Please transcribe only the lines that run from the line bearing "Image resolution: width=256" to the end of the entries, keeping both end lines. Skip the pictures.

Dataset entries:
※ ※ ※

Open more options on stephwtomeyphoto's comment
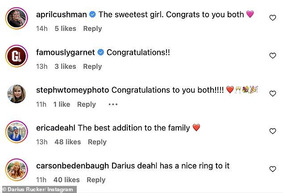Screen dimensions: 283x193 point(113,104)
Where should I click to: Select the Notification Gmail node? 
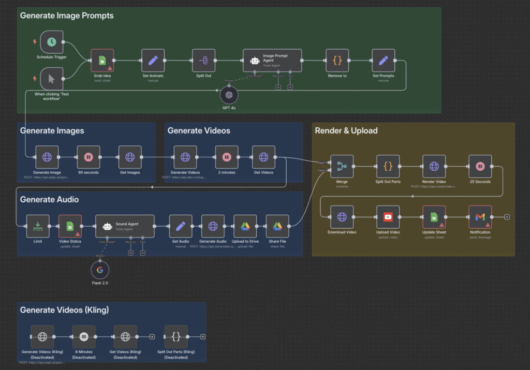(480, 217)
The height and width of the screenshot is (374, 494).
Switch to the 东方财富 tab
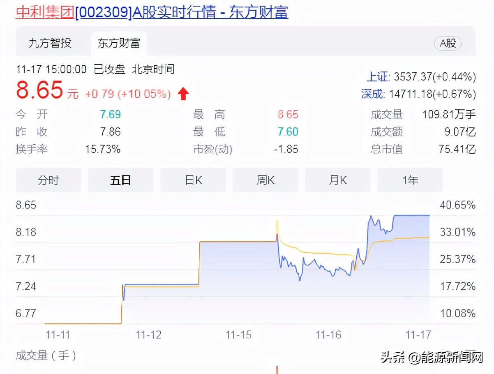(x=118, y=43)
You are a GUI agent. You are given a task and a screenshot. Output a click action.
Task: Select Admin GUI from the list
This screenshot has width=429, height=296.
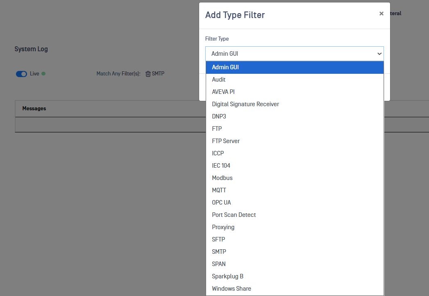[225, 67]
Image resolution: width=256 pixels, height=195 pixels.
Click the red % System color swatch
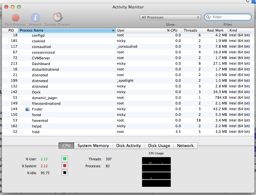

※ ※ ※

### RESPONSE TO THIS TASK
Image resolution: width=256 pixels, height=195 pixels.
Click the red % System color swatch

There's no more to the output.